INTRODUCTION
Haemorrhagic fever with renal syndrome (HFRS) is a zoonosis caused by Hantaviruses from the family Bunyaviridae. It was first recognized in northeastern China in 1931 and has been prevalent in many other parts of China since 1955. At present, HFRS is endemic in 28 of the 31 provinces of China, autonomous regions, and metropolitan areas and accounts for 90% of HFRS cases reported globally [Reference Luo and Chen1]. HFRS is also endemic in Shenyang, China. HFRS incidence, with an increasing trend, was seen from 1990 to 2003, and reached a historically high level in 2003. A better understanding of the spatial, temporal and space–time distribution patterns of HFRS would help in identifying areas and periods at high risk, and might be very useful in surveillance of HFRS, discovering the risk factors behind its spread, and help better prevent and control HFRS.

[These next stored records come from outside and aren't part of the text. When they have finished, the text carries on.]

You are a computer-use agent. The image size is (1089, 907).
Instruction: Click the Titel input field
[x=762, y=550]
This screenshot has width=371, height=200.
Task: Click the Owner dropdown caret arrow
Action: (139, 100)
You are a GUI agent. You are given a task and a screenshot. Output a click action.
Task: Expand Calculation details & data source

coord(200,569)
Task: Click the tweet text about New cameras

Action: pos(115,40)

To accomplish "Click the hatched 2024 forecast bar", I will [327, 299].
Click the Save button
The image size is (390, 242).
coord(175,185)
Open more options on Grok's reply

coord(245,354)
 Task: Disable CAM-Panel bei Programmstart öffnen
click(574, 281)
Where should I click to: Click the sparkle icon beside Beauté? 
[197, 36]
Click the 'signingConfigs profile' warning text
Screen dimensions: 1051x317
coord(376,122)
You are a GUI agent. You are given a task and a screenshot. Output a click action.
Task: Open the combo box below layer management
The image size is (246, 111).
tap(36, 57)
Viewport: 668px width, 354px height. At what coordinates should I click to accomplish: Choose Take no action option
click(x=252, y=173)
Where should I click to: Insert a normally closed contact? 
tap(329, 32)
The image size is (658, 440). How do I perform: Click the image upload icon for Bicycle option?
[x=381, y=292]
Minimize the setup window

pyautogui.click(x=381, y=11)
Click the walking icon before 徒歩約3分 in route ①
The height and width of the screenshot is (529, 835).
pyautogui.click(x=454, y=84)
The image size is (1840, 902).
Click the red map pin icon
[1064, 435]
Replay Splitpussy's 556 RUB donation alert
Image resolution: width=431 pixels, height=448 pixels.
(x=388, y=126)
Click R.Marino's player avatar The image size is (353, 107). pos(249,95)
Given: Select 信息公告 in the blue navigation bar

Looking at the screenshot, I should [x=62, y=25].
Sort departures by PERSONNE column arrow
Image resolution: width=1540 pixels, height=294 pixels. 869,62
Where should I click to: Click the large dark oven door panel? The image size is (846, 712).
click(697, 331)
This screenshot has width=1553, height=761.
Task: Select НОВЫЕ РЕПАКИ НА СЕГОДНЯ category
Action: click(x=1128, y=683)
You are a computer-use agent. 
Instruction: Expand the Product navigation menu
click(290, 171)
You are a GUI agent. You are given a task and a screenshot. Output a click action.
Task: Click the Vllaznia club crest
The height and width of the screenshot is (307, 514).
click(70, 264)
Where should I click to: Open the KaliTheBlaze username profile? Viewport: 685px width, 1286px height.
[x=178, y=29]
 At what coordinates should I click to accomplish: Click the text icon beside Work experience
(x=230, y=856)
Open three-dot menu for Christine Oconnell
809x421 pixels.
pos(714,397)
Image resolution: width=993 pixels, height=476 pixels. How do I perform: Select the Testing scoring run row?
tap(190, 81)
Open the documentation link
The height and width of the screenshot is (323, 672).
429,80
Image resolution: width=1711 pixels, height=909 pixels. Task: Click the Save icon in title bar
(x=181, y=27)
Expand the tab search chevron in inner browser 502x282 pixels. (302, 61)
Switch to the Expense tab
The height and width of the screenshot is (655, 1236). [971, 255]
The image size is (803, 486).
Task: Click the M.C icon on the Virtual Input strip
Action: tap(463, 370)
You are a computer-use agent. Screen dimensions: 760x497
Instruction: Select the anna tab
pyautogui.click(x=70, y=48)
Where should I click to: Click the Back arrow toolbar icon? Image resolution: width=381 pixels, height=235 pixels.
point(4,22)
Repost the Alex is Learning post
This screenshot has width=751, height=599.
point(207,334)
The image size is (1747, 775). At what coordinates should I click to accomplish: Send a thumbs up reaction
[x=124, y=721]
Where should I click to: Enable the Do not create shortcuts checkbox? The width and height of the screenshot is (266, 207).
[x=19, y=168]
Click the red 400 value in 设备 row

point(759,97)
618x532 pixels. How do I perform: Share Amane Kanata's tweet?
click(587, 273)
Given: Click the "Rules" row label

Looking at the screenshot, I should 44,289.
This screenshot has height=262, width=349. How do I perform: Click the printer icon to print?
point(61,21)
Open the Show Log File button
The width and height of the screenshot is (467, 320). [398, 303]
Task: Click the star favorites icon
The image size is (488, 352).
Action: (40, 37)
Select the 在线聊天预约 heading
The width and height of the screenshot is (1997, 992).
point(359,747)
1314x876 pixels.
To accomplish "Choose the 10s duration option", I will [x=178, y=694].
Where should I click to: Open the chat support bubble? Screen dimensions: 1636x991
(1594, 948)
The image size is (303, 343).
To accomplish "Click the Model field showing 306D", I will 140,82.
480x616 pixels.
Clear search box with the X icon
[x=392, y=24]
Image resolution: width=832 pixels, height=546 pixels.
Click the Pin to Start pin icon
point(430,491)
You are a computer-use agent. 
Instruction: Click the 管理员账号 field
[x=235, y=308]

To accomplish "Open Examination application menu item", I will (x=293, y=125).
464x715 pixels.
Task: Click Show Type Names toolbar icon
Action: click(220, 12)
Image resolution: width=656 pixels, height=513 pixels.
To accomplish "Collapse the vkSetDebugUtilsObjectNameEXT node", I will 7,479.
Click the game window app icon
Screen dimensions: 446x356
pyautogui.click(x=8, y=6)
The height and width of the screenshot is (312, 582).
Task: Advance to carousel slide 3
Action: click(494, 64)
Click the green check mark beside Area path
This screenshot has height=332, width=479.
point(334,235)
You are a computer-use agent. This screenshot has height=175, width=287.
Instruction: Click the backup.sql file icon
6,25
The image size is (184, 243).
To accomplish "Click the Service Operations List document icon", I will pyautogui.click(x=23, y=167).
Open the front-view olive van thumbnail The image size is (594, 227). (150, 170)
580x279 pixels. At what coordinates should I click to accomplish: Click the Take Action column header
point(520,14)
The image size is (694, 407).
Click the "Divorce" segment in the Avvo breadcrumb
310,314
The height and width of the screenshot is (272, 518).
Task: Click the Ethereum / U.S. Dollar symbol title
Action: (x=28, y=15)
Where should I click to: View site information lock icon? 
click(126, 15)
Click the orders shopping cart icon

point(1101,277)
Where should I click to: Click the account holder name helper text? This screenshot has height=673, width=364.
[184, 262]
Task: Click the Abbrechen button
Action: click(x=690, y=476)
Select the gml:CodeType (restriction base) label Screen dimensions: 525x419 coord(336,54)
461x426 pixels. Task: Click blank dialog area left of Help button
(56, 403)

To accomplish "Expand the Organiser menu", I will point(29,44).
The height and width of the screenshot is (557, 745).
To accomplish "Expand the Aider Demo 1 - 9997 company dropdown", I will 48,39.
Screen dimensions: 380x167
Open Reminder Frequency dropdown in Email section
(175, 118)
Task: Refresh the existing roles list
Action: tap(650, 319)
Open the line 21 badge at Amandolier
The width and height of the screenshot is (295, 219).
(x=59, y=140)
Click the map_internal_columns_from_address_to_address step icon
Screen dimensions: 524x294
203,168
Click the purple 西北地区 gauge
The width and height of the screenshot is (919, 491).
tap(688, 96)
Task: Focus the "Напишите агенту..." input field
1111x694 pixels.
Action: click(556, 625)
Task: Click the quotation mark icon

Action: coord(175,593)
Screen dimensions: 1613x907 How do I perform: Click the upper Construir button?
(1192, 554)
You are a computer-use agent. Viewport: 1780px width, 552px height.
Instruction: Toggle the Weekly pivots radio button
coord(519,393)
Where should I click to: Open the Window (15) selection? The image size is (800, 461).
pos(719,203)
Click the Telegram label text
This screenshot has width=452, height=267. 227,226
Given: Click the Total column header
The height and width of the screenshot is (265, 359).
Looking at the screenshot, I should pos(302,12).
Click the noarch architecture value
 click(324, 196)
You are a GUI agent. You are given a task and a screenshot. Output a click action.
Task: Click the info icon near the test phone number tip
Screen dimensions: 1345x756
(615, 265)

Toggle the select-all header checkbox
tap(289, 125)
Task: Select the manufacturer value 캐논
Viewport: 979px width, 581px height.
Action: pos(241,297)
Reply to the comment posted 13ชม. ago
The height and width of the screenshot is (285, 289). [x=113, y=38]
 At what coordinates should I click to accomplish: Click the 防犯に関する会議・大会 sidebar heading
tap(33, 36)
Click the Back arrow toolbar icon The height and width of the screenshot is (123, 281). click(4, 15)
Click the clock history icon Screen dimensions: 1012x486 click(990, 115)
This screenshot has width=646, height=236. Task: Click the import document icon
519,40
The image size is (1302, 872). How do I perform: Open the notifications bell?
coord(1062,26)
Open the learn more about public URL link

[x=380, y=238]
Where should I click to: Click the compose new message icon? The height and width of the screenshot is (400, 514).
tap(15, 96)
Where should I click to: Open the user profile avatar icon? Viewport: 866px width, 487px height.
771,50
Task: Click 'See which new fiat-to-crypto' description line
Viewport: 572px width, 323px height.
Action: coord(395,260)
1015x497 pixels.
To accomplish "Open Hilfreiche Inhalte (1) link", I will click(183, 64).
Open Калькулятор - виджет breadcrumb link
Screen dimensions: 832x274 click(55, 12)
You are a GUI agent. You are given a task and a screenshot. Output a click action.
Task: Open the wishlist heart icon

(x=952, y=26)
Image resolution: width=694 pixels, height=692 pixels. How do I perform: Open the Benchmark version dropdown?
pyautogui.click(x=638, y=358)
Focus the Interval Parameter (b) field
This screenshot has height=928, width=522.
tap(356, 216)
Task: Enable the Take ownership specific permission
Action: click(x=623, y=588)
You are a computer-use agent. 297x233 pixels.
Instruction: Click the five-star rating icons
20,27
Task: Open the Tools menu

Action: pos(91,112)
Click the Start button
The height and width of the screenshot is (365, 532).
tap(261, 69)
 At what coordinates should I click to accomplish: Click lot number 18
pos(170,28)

Spatial analysis with spatial smoothing and cluster analysis are commonly used to characterize spatial patterns of diseases [Reference Nkhoma2–Reference Odoi6]. A spatial-rate smoother is a special case of a non-parametric rate estimator based on the principle of locally weighted estimation. A map of spatially smoothed rates tends to emphasize broad trends and is useful for identifying general features of the data. The spatial-rate smoother is easy to implement in software systems for exploratory spatial data analysis [Reference Anselin, Lozano and Koschinsky7, Reference Rey and Janikas8].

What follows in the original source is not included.